Then, the theme of violence continued in the early hours of Aug. 10. That night, Metro Weekly‘s January cover model, Michael Roike, and his friend, Stevon-Christophe Burrell, were pounded to the ground in front of Yum’s Carryout, 1413 14th St. NW, by some guys fond of the word ”faggot.” Burrell and Roike turned the tables Aug. 24 with a rally for nonviolence in Logan Circle.
Ron MacInnis, another gay local, fought back, in a sense, at the 17th International AIDS Conference in Mexico City, Aug. 4 to 8. Speaking about the United States’ HIV travel ban, he said, ”It’s blatantly discriminatory to single out people with HIV. It’s stupid and ridiculous. These restrictions are really impeding our ability to control HIV and AIDS.” The quote was repeated around the world, thanks to the Associated Press. Back in Washington Aug. 13, MacInnis added for Metro Weekly, ”It’s been a dark spot on U.S. foreign policy for a long time to discriminate against people with HIV.”
In lighter news, the DC Cowboys, taking the summer spotlight by competing in America’s Got Talent, got cheekier with the release of the gay dance troupe’s 2009 calendar-DVD combo, ”Wet & Wild” — all color, and certainly continuing their tack to ever-racier fare. And Nellie’s Sports Bar celebrated its first full year of business.

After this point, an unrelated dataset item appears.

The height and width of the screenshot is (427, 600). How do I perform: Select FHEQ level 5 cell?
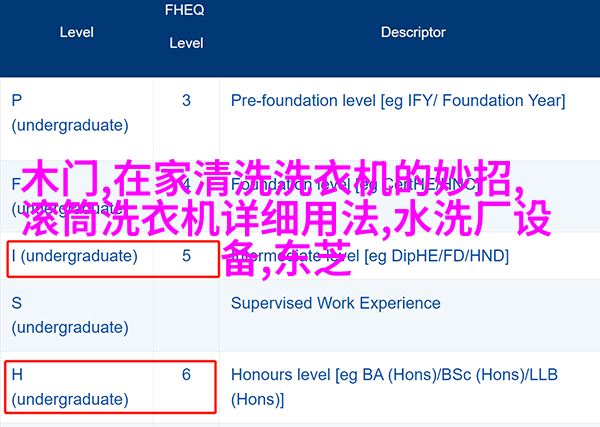coord(186,256)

Back to sad news, Del Martin, a pioneer of the modern gay movement, died Aug. 27, at the age of 85. It was just long enough to have California legally recognize her marriage to Phyllis Lyon, her partner of 55 years.
Then, in news that took much of America by surprise, McCain on Aug. 29 announced Alaska Gov. Sarah Palin as his running mate for the White House. From Joe Solmonese, head of the Human Rights Campaign: ”[B]ased on what our community has seen of her, we know enough.” And from Log Cabin Republicans’ Patrick Sammon: ”Gov. Palin is an inclusive Republican who will help Sen. McCain appeal to gay and lesbian voters.”
PALIN PUTS HER feelings about the GLBT community into her own words — sort of — telling CBS’s Katie Couric that she has a gay friend, ”who happens to have made a choice that, um, isn’t a choice that I have made.”
But the presidential race takes a back seat locally in September as GLBT attention turns to yet another attack. On Sept. 7, Tony Randolph Hunter was attacked near Eighth and N Streets NW by a group of youths as he and a friend walked from their car to Be Bar. Coincidentally, a small meeting at The Center had already been called for Sept. 8 to discuss local violence against gays. On Sept. 17, Hunter, 37, died from his injuries.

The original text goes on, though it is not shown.